▶ **DIRECTIONS**
Change "back arrow" to "return arrow" in the rows from the line with "Task: Open the 贴吧 tab" up to and including the line with "pos(1064,167)", and leave everything else unchanged.

[Rows of locating words and elements]
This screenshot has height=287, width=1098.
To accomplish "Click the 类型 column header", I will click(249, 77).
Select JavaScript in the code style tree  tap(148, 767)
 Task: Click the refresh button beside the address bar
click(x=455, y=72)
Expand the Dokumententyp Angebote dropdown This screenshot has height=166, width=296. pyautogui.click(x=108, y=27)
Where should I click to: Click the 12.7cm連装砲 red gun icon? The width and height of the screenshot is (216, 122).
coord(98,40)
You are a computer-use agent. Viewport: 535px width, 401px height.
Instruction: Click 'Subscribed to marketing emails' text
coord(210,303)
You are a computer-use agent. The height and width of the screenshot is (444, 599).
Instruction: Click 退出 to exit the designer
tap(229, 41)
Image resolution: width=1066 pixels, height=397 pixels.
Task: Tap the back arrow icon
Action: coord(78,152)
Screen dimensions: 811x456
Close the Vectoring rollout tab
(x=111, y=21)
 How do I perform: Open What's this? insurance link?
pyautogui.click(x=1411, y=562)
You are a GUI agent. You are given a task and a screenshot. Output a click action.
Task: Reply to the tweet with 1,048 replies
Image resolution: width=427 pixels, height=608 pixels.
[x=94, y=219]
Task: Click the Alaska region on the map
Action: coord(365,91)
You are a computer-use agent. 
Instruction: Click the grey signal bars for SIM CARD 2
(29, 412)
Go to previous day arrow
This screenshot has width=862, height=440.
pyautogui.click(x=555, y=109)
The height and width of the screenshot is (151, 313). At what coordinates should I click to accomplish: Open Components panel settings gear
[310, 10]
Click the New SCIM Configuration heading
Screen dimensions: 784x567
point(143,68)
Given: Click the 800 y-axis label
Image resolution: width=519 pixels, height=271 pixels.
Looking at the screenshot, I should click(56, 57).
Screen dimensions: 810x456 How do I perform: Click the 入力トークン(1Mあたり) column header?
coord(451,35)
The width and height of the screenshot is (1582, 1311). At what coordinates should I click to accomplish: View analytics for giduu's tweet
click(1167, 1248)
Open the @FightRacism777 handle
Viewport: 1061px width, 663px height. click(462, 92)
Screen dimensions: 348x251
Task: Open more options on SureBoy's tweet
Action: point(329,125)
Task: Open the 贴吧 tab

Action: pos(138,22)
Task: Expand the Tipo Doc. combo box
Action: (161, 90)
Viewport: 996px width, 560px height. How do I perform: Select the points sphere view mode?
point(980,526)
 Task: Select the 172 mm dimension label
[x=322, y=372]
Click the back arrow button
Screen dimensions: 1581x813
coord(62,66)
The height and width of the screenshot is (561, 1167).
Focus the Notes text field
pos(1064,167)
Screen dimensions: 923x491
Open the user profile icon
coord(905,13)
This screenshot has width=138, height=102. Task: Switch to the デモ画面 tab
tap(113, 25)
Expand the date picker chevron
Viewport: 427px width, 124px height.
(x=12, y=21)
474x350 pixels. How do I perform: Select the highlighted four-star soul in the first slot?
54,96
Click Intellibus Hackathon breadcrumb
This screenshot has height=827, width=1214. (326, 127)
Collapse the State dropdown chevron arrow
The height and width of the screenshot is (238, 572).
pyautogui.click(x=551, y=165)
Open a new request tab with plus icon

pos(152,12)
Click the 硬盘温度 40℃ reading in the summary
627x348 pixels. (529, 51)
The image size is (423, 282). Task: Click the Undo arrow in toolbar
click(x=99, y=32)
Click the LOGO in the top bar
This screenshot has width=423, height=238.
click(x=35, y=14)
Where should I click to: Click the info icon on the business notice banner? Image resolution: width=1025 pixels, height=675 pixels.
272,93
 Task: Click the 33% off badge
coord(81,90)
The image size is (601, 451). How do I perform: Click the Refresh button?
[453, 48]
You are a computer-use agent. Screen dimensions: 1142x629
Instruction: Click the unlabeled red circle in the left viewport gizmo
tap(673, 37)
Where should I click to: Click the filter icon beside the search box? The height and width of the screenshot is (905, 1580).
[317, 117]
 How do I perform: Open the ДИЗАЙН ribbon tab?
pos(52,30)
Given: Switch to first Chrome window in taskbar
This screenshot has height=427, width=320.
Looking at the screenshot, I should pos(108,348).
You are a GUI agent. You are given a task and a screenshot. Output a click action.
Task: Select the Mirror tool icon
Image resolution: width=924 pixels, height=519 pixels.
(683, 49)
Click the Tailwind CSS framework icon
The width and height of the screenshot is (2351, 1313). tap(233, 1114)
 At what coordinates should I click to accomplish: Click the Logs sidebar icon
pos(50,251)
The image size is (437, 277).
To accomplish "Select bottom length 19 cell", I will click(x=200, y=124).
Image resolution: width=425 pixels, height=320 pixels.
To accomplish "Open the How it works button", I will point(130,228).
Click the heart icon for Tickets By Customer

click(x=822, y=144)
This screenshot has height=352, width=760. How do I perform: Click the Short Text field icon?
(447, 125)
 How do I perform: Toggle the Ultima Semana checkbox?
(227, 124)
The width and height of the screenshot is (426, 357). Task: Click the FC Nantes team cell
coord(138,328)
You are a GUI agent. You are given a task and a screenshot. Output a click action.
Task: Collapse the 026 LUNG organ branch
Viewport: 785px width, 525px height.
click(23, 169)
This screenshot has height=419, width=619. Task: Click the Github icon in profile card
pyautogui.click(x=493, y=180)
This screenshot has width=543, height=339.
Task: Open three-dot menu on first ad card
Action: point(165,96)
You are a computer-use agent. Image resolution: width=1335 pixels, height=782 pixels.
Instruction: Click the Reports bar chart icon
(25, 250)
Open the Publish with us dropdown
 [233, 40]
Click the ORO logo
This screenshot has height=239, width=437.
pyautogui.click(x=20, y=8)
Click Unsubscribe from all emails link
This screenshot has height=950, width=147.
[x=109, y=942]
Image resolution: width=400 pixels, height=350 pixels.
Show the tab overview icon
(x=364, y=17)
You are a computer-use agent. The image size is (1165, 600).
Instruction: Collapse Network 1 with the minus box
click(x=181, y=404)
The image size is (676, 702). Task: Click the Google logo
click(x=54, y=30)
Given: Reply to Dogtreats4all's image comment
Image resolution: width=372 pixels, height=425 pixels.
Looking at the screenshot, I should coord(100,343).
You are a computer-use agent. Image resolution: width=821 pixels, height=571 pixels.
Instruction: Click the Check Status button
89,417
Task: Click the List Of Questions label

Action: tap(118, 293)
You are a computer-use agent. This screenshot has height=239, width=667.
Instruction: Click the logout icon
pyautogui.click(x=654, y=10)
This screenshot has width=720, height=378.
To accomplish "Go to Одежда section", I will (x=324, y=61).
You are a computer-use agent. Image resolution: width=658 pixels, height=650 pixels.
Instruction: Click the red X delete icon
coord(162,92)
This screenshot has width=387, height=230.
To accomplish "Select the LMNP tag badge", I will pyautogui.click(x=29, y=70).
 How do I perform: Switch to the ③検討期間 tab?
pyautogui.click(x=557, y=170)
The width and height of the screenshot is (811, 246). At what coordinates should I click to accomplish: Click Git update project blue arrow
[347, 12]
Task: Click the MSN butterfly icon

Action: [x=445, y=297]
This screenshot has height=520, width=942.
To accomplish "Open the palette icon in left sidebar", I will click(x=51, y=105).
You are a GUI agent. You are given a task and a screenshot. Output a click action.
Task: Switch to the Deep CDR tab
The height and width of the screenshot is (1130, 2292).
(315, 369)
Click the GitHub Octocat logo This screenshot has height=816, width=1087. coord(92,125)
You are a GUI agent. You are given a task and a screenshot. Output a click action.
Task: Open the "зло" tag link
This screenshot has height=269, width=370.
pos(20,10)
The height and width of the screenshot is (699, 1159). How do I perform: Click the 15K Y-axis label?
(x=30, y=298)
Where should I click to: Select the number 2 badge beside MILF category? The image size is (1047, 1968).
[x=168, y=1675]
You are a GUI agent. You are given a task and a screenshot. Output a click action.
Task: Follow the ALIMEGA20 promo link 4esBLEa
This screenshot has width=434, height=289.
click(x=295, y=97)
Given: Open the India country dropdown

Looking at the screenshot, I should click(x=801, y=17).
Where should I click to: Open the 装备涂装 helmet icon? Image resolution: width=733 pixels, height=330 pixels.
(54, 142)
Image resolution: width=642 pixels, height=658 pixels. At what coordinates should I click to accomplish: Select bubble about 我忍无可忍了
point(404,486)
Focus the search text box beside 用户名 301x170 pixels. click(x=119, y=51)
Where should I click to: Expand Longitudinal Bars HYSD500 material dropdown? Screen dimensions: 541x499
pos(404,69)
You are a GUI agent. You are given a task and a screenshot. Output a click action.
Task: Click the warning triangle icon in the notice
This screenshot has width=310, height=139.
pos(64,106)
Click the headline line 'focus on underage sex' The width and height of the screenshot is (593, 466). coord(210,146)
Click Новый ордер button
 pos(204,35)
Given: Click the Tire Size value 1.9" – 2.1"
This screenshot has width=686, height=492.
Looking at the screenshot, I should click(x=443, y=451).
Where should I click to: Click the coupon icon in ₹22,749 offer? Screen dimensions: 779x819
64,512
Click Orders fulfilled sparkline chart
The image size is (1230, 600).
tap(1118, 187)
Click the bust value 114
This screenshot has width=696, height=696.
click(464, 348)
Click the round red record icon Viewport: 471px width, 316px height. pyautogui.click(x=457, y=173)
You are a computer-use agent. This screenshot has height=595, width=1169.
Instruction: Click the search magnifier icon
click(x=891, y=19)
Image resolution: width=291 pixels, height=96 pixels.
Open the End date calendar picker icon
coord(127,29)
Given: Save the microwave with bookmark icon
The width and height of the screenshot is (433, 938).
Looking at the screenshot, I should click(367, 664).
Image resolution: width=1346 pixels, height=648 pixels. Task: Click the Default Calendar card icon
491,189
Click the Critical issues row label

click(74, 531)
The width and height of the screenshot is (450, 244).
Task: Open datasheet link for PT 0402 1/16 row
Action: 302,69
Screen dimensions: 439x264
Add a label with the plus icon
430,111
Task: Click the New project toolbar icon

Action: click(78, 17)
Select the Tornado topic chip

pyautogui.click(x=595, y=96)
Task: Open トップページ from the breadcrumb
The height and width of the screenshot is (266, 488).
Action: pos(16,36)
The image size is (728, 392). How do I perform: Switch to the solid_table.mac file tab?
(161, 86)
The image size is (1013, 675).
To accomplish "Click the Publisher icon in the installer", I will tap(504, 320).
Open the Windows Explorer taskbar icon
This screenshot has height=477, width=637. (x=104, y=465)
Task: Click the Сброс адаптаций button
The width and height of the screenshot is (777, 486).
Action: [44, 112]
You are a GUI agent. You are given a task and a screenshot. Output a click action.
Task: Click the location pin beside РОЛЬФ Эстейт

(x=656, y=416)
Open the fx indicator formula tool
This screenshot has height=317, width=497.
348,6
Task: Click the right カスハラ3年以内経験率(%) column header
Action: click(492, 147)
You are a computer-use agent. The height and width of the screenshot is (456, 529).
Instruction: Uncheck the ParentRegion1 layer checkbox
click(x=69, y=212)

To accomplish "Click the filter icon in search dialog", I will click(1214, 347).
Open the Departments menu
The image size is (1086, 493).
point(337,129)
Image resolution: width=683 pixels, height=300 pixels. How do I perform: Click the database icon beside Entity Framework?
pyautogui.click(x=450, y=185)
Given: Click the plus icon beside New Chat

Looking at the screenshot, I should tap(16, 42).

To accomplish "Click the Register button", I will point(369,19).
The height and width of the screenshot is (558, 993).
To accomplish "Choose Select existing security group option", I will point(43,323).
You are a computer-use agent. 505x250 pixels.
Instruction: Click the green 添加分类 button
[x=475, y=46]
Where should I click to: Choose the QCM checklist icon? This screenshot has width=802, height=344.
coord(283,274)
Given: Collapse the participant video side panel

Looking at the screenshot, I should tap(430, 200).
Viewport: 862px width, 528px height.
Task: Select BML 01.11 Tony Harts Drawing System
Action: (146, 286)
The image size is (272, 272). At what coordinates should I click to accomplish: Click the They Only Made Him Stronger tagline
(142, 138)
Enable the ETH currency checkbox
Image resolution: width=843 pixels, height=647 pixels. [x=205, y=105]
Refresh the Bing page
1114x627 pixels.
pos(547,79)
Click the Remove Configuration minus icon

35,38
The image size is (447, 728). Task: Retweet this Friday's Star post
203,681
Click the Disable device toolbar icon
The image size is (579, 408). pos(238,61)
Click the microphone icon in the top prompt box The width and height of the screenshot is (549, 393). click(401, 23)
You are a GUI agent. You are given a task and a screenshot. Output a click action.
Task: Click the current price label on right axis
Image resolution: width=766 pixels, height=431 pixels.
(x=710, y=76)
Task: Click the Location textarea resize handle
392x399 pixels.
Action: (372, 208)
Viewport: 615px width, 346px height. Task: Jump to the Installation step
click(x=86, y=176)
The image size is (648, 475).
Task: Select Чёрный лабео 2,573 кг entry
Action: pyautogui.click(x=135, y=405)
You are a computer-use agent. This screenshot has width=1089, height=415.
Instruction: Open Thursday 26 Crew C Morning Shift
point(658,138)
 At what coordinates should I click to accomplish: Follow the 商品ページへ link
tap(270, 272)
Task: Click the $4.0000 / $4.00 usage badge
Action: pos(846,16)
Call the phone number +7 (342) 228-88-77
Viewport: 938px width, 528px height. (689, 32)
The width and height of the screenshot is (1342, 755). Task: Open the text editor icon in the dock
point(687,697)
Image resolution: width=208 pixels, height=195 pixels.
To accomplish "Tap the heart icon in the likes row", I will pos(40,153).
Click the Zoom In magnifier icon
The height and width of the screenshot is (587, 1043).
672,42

▶ **RESULT FOR THIS EXERCISE**
Task: Open the 贴吧 tab

Action: pos(138,22)
Task: Expand the Tipo Doc. combo box
Action: (161, 90)
Viewport: 996px width, 560px height. How do I perform: Select the points sphere view mode?
point(980,526)
 Task: Select the 172 mm dimension label
[x=322, y=372]
Click the return arrow button
Screen dimensions: 1581x813
coord(62,66)
The height and width of the screenshot is (561, 1167).
Focus the Notes text field
pos(1064,167)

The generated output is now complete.